───── Listed entries

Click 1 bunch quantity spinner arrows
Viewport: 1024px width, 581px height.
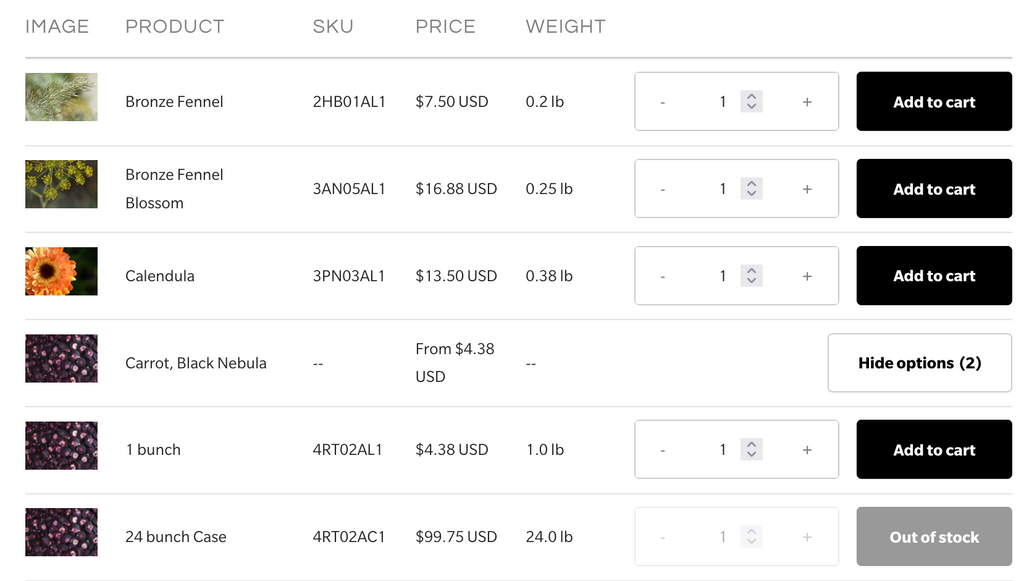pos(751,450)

──────────
───── Listed entries

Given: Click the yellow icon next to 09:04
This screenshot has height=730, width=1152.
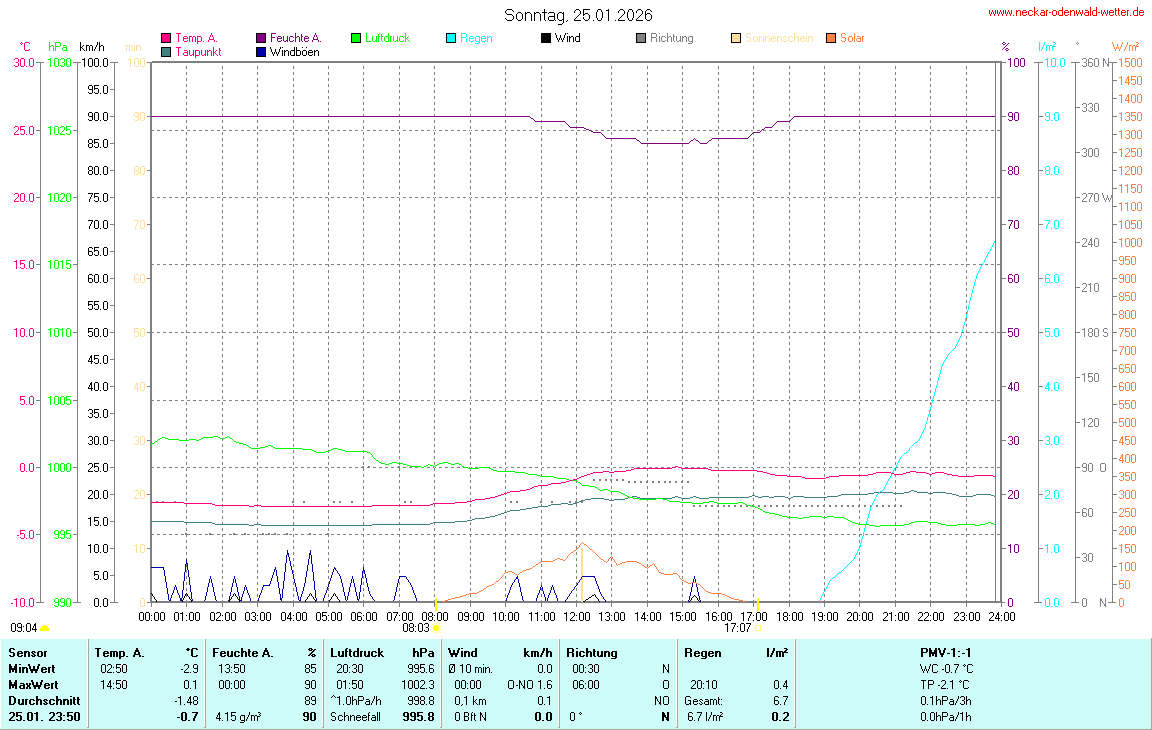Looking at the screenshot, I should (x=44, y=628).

──────────
───── Listed entries

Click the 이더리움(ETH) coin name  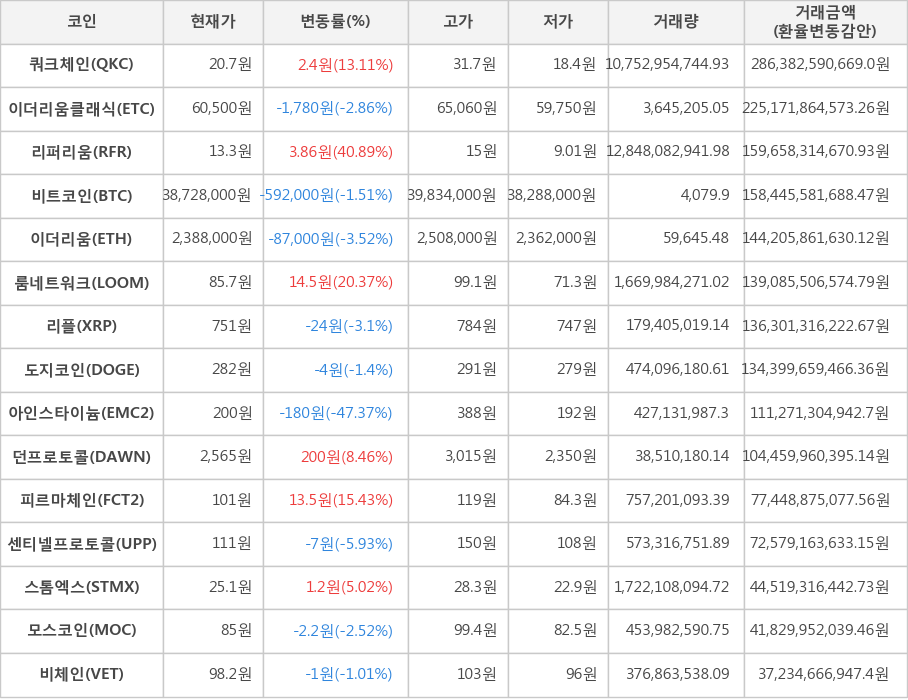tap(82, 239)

──────────

Set exercise:
Render everything from the line containing "Click 1 bunch quantity spinner arrows" down to the line containing "pos(751,450)" as a numbered list. Skip blank lines and omit the pictures.

Answer to the problem:
1. Click 1 bunch quantity spinner arrows
2. Viewport: 1024px width, 581px height.
3. pos(751,450)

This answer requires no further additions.